Hey guys, I'm pretty good on inshore stuff but don't use my surf equipment enough to be very good at repairs. I have a Penn Squall 40 non-lever drag, non-level wind. Only been used a few times and cleaned right after I get done with it. Last night my son hooked into something big at the Port A jetties. It started making the clicker really hum as it stripped off line. Fought it for a while then lost it in the rocks. Went back this morning and set up again. I noticed when you now strip off line you can barley hear the click. Now, when you reel it, it is as loud as it has always been. The drag will still hold great when you crank it down jus hardly any click. Anybody know what might be the cause or a fix?


----------



## george.maness86 (May 29, 2012)

The brass ring inside that is basically the spring for the "clicker" could have been bent or tweaked where it doesn't have the response you had before.
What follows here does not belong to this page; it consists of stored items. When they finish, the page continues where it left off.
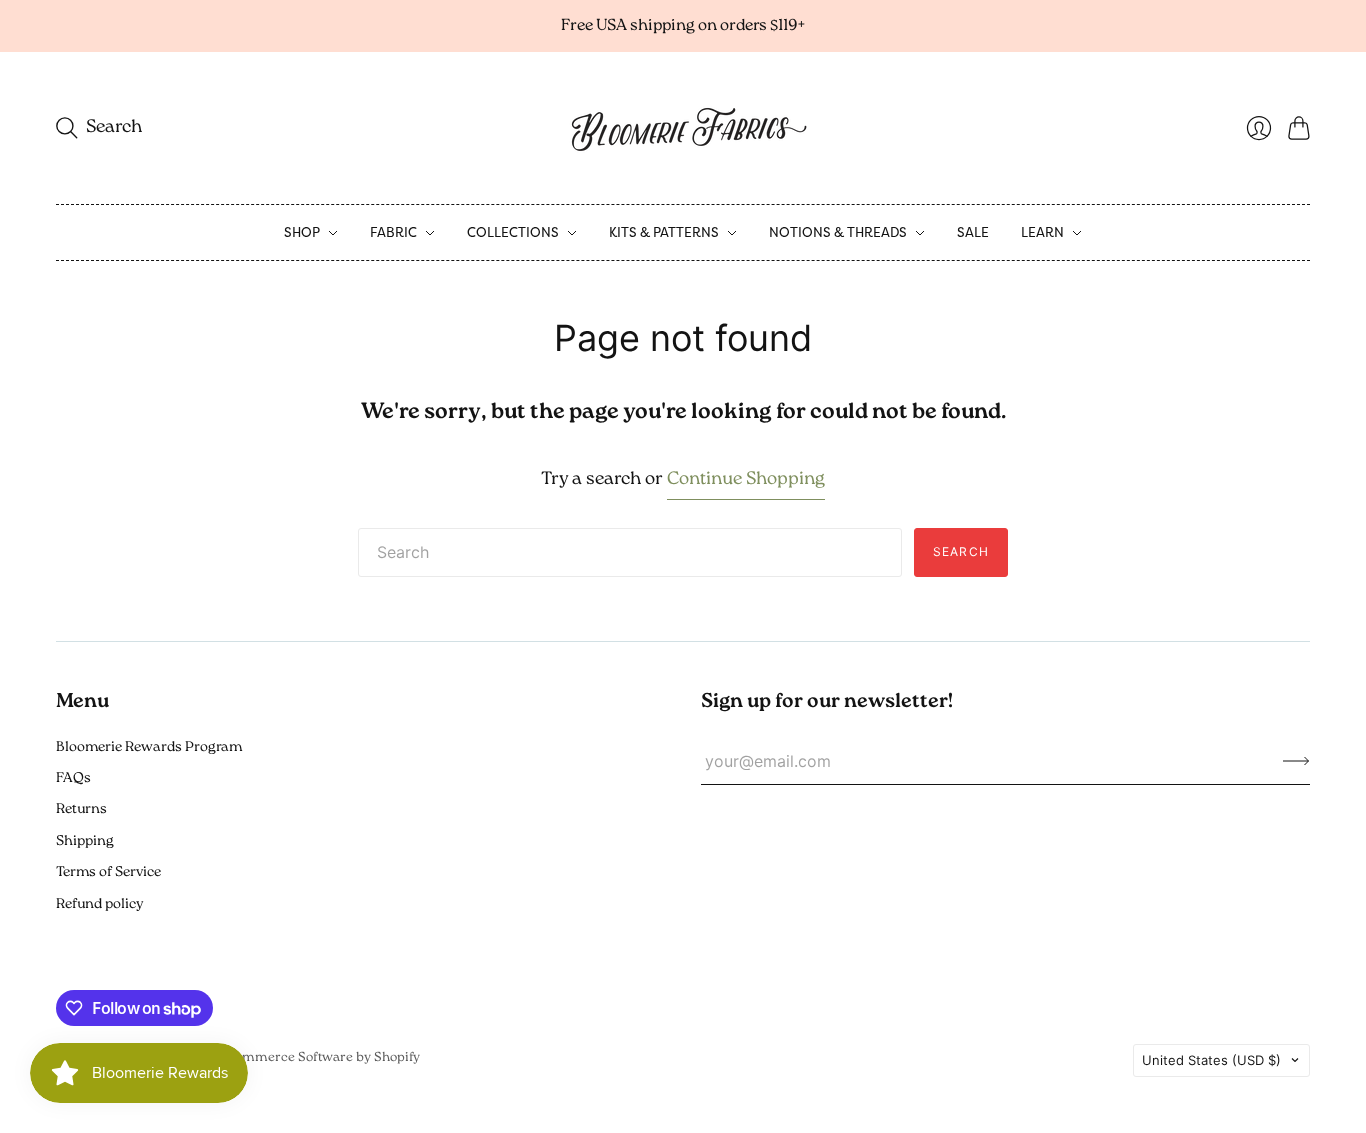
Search (961, 551)
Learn (1042, 232)
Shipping (85, 841)
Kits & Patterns (664, 232)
I believe the gear it rides on to make the noise is metal so if it is damaged you have bigger problems and will have to replace the spool but highly unlikely that that is the problem. Just take the side plate off and check the brass ring and make sure it is tight and not bent or tweaked. Maybe one of the washers between the clicker slide button got tweaked as well and just not letting it fully engage as well.


----------



## colbyntx (Jul 18, 2013)

Thanks George! The more I thought about it I realized that this was the first ever time this reel had been used. I have never pulled the side plate either. I will pull it when I get back from vacation as I haven't all the tools I need. Could a run on a big fish tweak it?


----------



## george.maness86 (May 29, 2012)

It is possible if it stayed engaged the whole time and it took off like you said. Its hard to tell without taking it apart to look. When I use the clicker offshore trolling as soon as we get the rod and start to reel the clicker is disengaged. I have never had one do something,like that though from a fish. There are a lot of possibilities that is could I'm just pretty sure that round spring with the slit cut in it for the clicker is the culprit.


----------



## sharkchum (Feb 10, 2012)

The clicker on a Penn Squall 40 has 3 settings, off, light, and heavy. Check to make sure it was on the heavy setting before you tear it apart.


----------



## colbyntx (Jul 18, 2013)

10-4 fellas! Rods already strapped to the minivan ceiling and about to pull out of port A. Will check when I get home!


----------